# What to work on:
Reproduce each record below exactly as written.

[Collected data]
* * * * * * *

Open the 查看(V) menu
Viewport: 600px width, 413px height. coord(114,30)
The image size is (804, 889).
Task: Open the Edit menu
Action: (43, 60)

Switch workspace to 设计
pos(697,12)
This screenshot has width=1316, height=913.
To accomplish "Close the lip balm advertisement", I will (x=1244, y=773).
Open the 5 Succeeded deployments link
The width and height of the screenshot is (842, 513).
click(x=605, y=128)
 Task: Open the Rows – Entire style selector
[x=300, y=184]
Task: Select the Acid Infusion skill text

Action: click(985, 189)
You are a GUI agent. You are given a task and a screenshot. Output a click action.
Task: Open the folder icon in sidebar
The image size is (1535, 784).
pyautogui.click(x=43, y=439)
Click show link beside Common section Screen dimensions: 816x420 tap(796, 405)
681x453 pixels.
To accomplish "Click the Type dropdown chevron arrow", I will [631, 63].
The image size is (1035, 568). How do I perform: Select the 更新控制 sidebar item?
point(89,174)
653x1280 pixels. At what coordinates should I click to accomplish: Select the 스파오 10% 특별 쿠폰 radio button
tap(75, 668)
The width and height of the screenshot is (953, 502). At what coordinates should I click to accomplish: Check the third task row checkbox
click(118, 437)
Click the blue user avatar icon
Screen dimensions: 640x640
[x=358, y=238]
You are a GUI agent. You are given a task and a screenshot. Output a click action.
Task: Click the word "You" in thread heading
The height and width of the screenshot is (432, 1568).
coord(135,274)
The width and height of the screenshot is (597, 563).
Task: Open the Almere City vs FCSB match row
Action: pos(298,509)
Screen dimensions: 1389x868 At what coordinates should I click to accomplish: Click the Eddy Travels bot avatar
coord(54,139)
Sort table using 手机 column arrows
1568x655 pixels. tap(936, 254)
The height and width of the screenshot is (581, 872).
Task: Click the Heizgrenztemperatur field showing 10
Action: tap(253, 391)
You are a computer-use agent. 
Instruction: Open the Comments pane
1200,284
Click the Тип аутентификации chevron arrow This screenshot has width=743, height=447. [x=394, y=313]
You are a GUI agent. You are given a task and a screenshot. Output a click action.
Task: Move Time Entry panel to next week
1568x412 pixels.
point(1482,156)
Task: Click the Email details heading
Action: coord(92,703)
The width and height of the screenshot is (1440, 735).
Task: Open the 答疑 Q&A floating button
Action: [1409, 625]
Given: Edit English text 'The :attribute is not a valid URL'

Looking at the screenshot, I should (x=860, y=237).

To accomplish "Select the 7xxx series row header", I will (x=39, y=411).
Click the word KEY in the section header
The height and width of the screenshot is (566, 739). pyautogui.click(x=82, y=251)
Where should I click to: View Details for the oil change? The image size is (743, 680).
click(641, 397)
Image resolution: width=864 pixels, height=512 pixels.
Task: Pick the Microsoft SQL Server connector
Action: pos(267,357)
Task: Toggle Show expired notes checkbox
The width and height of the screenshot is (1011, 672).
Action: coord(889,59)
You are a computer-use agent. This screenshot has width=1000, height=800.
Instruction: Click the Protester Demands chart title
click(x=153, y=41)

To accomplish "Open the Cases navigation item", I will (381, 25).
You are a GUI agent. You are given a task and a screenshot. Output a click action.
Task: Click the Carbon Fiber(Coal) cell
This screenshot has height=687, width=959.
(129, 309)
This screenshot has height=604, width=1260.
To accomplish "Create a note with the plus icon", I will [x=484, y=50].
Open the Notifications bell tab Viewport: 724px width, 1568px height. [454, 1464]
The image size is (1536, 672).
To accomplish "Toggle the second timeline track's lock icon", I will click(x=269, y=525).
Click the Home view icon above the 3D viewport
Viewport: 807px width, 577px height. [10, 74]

* * * * * * *

# Exercise answer:
Open the 查看(V) menu
Viewport: 600px width, 413px height. coord(114,30)
The image size is (804, 889).
Task: Open the Edit menu
Action: (43, 60)

Switch workspace to 设计
pos(697,12)
This screenshot has width=1316, height=913.
To accomplish "Close the lip balm advertisement", I will (x=1244, y=773).
Open the 5 Succeeded deployments link
The width and height of the screenshot is (842, 513).
click(x=605, y=128)
 Task: Open the Rows – Entire style selector
[x=300, y=184]
Task: Select the Acid Infusion skill text

Action: click(985, 189)
You are a GUI agent. You are given a task and a screenshot. Output a click action.
Task: Open the folder icon in sidebar
The image size is (1535, 784).
pyautogui.click(x=43, y=439)
Click show link beside Common section Screen dimensions: 816x420 tap(796, 405)
681x453 pixels.
To accomplish "Click the Type dropdown chevron arrow", I will [631, 63].
The image size is (1035, 568). How do I perform: Select the 更新控制 sidebar item?
point(89,174)
653x1280 pixels. At what coordinates should I click to accomplish: Select the 스파오 10% 특별 쿠폰 radio button
tap(75, 668)
The width and height of the screenshot is (953, 502). At what coordinates should I click to accomplish: Check the third task row checkbox
click(118, 437)
Click the blue user avatar icon
Screen dimensions: 640x640
[x=358, y=238]
You are a GUI agent. You are given a task and a screenshot. Output a click action.
Task: Click the word "You" in thread heading
The height and width of the screenshot is (432, 1568).
coord(135,274)
The width and height of the screenshot is (597, 563).
Task: Open the Almere City vs FCSB match row
Action: pos(298,509)
Screen dimensions: 1389x868 At what coordinates should I click to accomplish: Click the Eddy Travels bot avatar
coord(54,139)
Sort table using 手机 column arrows
1568x655 pixels. tap(936, 254)
The height and width of the screenshot is (581, 872).
Task: Click the Heizgrenztemperatur field showing 10
Action: tap(253, 391)
You are a computer-use agent. 
Instruction: Open the Comments pane
1200,284
Click the Тип аутентификации chevron arrow This screenshot has width=743, height=447. [x=394, y=313]
You are a GUI agent. You are given a task and a screenshot. Output a click action.
Task: Move Time Entry panel to next week
1568x412 pixels.
point(1482,156)
Task: Click the Email details heading
Action: coord(92,703)
The width and height of the screenshot is (1440, 735).
Task: Open the 答疑 Q&A floating button
Action: [1409, 625]
Given: Edit English text 'The :attribute is not a valid URL'

Looking at the screenshot, I should (x=860, y=237).

To accomplish "Select the 7xxx series row header", I will (x=39, y=411).
Click the word KEY in the section header
The height and width of the screenshot is (566, 739). pyautogui.click(x=82, y=251)
Where should I click to: View Details for the oil change? The image size is (743, 680).
click(641, 397)
Image resolution: width=864 pixels, height=512 pixels.
Task: Pick the Microsoft SQL Server connector
Action: pos(267,357)
Task: Toggle Show expired notes checkbox
The width and height of the screenshot is (1011, 672).
Action: coord(889,59)
You are a computer-use agent. This screenshot has width=1000, height=800.
Instruction: Click the Protester Demands chart title
click(x=153, y=41)

To accomplish "Open the Cases navigation item", I will (381, 25).
You are a GUI agent. You are given a task and a screenshot. Output a click action.
Task: Click the Carbon Fiber(Coal) cell
This screenshot has height=687, width=959.
(129, 309)
This screenshot has height=604, width=1260.
To accomplish "Create a note with the plus icon", I will [x=484, y=50].
Open the Notifications bell tab Viewport: 724px width, 1568px height. [454, 1464]
The image size is (1536, 672).
To accomplish "Toggle the second timeline track's lock icon", I will click(x=269, y=525).
Click the Home view icon above the 3D viewport
Viewport: 807px width, 577px height. [10, 74]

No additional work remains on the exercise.